Copy the data below exactly, omitting any picture it contains.
::::::::
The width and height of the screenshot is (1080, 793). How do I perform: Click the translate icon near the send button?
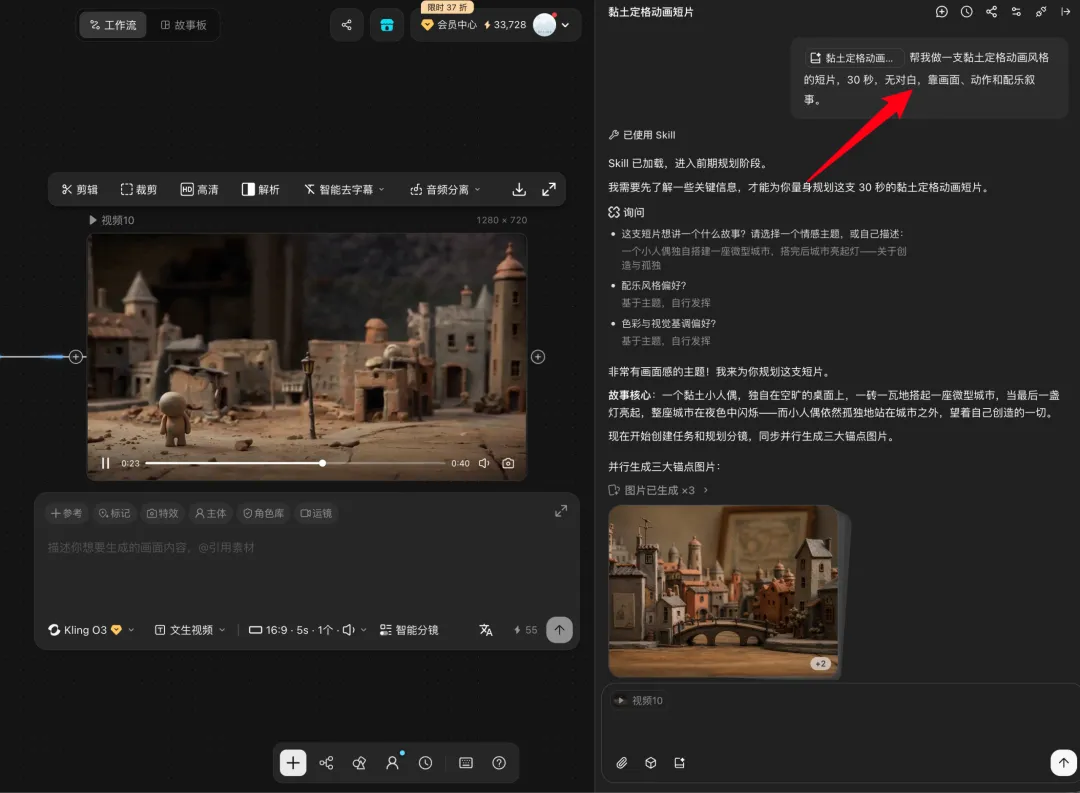pos(486,630)
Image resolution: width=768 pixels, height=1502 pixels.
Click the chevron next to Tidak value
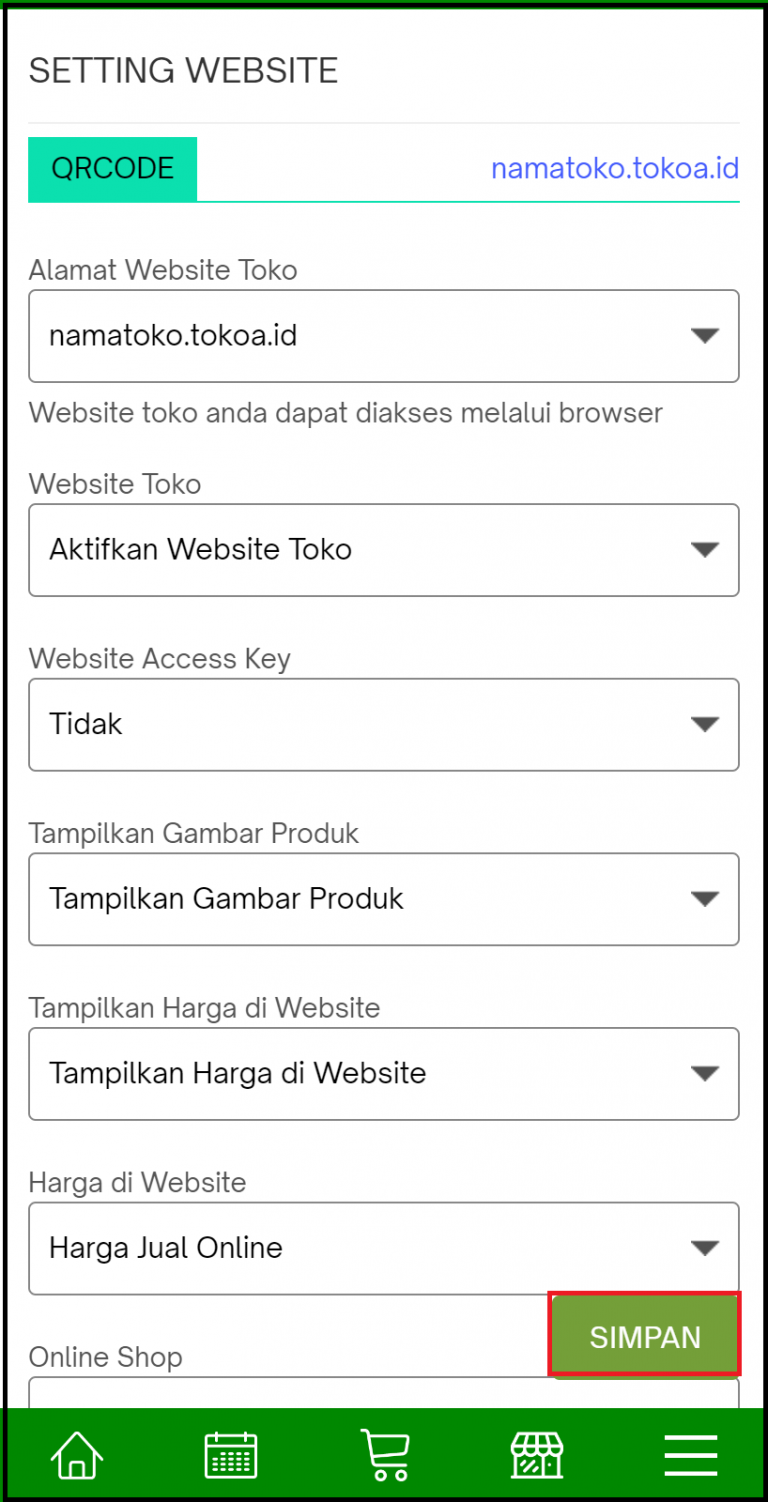705,724
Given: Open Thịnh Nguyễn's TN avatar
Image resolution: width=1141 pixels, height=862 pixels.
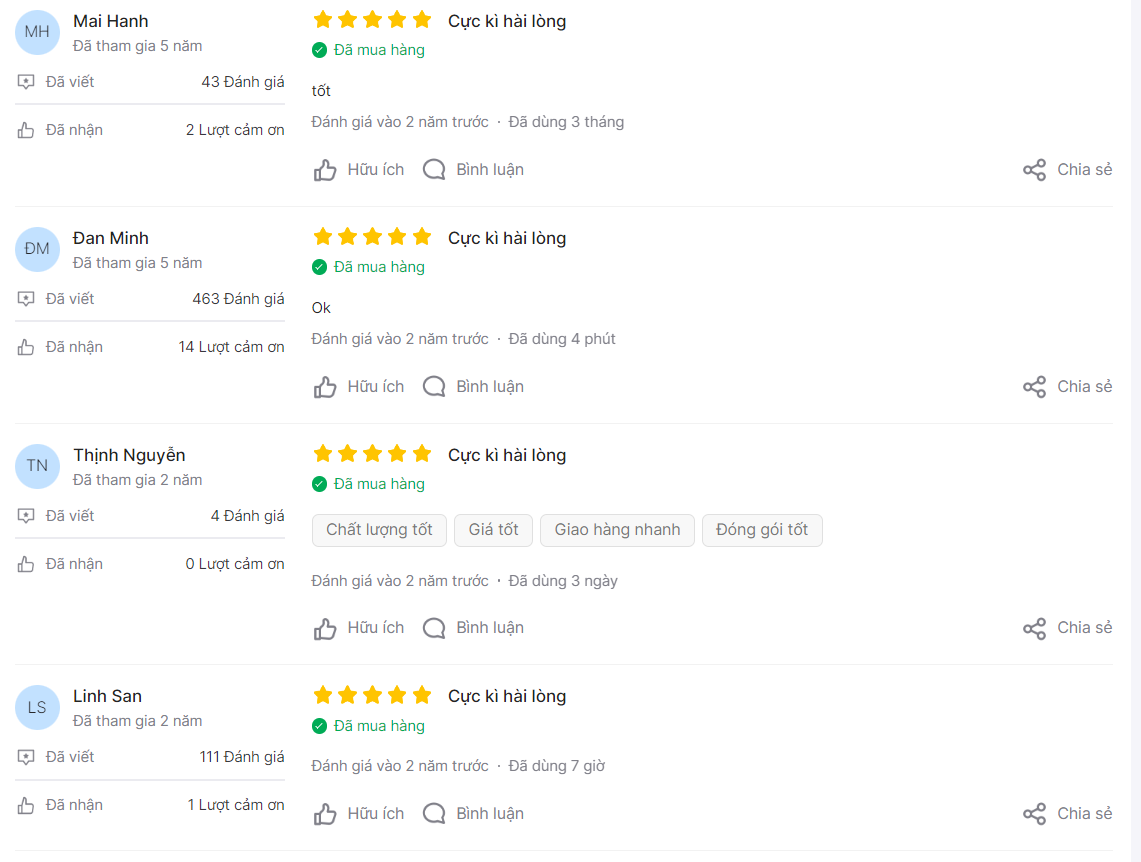Looking at the screenshot, I should click(37, 466).
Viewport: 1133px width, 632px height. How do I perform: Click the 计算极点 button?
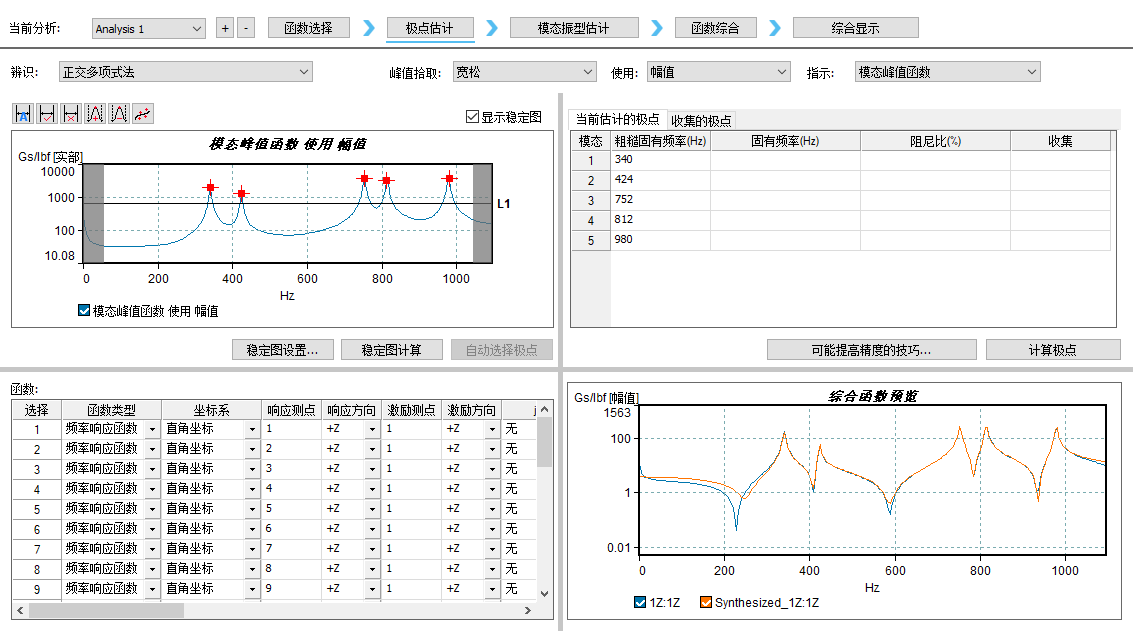point(1052,350)
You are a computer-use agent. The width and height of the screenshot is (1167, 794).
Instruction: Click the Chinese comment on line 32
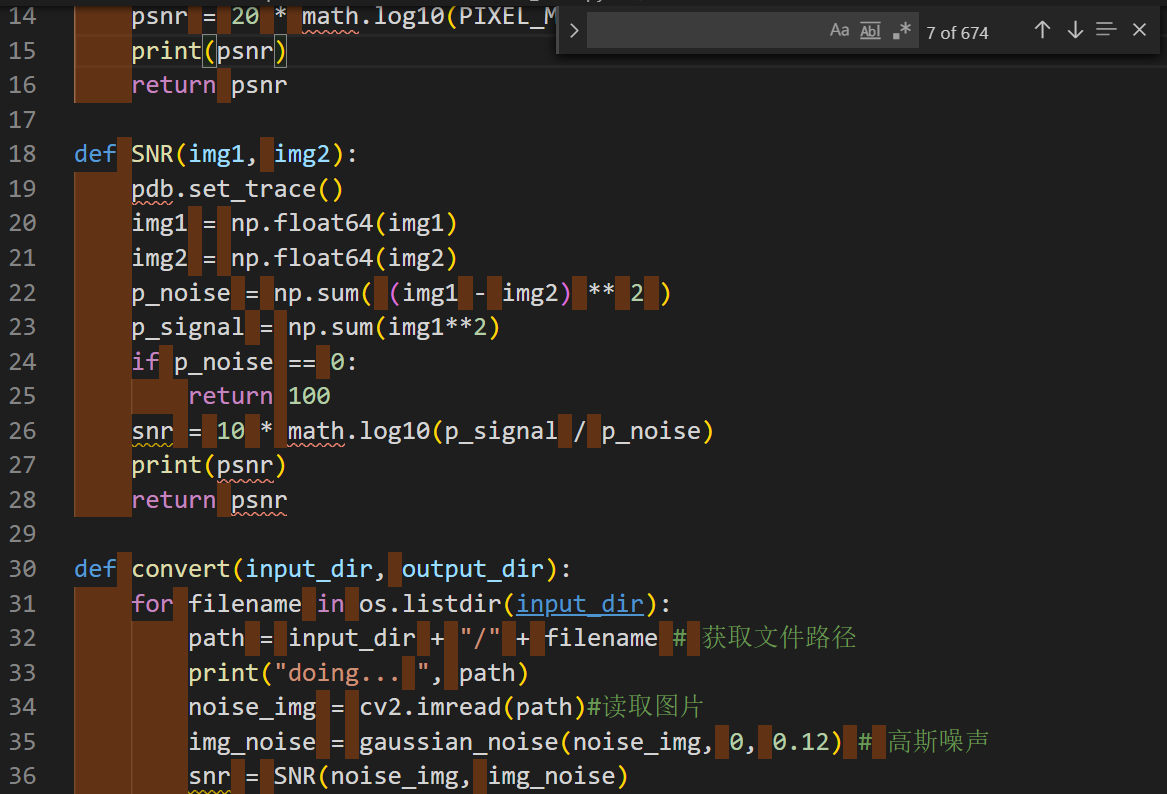pyautogui.click(x=778, y=637)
::::::::
● **Written solution**:
The width and height of the screenshot is (1080, 793). How do I perform: Click the translate icon near the send button?
pos(486,630)
Image resolution: width=768 pixels, height=1502 pixels.
Click the chevron next to Tidak value
705,724
Given: Open Thịnh Nguyễn's TN avatar
Image resolution: width=1141 pixels, height=862 pixels.
Looking at the screenshot, I should click(37, 466).
Viewport: 1133px width, 632px height. How do I perform: Click the 计算极点 button?
point(1052,350)
You are a computer-use agent. The width and height of the screenshot is (1167, 794).
Instruction: Click the Chinese comment on line 32
pyautogui.click(x=778, y=637)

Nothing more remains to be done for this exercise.